Como es ya sabido, el consumo masivo de proteínas en nuestro país no es, en ningún caso, anterior al siglo XVIII. Hasta entonces, la dieta tipo contaba con un nivel bajo de este nutriente. La industrialización a partir de la segunda mitad del siglo XVIII hace necesario contar con más recursos de este tipo. Paralelamente a la aparición de las primeras fábricas, aparece la pesca industrial. Se crean nuevas artes de pesca mucho más productivas y, en definitiva, se mejoran los procesos de conservación del pescado. Ya que, como foodie, seguro que te interesa saberlo, en este artículo explicaremos cómo fue el proceso.
Importar proteínas baratas para los obreros
Es importante recordar que el bacalao era el principal aporte de proteínas para muchos españoles, y las técnicas de salazón ya se realizaban a principios de la Edad Moderna. Sin embargo, durante el siglo XVIII se empiezan a comercializar también sardinas en salazón, que destacaban por su precio económico. Ante la escasez de especies en el Mediterráneo, muchos marineros catalanes se establecen en la costa de Galicia y aportan artes nuevas, aprendidas de los holandeses. Abren multitud de fábricas de salazón y las capturas de sardina, mero, bonito y otras especies aumentan exponencialmente.
Si bien la salazón no permitía que el pescado se mantuviese indefinidamente, sí es cierto que permitía su transporte. Por un lado, se prensaba el producto totalmente, y la grasa sobrante también se vendía para iluminar quinqués, por lo que se generaban menos residuos. En cualquier caso, hay que decir que, en función del territorio, determinados hábitos se mantenían. Por ejemplo, el consumo masivo de algunas especies está directamente relacionado con el desarrollo industrial. De ahí que, por ejemplo, la necesidad de la conserva para ampliar los plazos fuese una necesidad para las empresas.
Consumo de proteínas en el siglo XIX
Hay que diferenciar distintos ámbitos poblaciones. Lógicamente, en los puertos de mar el consumo de proteínas de pescado tendía a ser mayor que en el interior. Por otra parte, había variaciones en función del ámbito. Por regla general, en un pueblo de la Meseta, si no estaba fuera de las principales rutas comerciales, las proteínas que se consumían eran predominantemente cárnicas (huevos o tocino, sobre todo) y solo, ocasionalmente, comían bacalao en salazón o truchas. En cambio, en las ciudades se tenían que importar esas proteínas, de ahí que en Barcelona y Madrid ya fuese habitual el consumo de pescado por parte de las clases populares.
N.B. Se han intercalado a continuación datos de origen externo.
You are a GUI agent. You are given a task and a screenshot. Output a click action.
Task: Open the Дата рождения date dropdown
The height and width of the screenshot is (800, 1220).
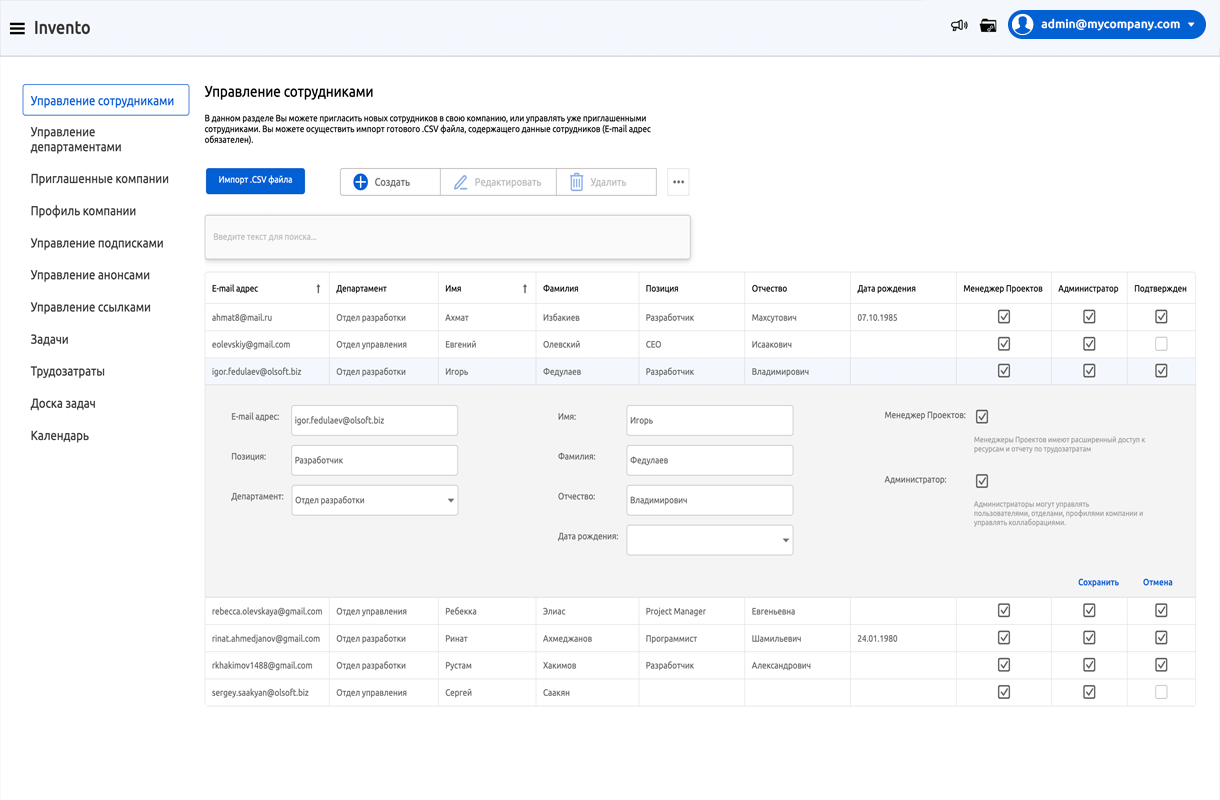coord(785,540)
En pocos años, se extendió por el resto del país, gracias al abaratamiento de los costes de producción y transporte.
La razón de estos hábitos es muy sencilla: en el mundo rural, predomina el autoconsumo; en las ciudades hay que comprar los alimentos. También es cierto, y no podemos obviar este punto, que en muchas ocasiones, los economatos de las fábricas favorecían la difusión de nuevos hábitos alimenticios. Por lo tanto, un obrero industrial a finales del siglo XIX consumía sobre todo pescado como aporte proteico. La documentación sobre la dieta habitual de los obreros a mediados del siglo XIX en Barcelona da varias pistas al respecto.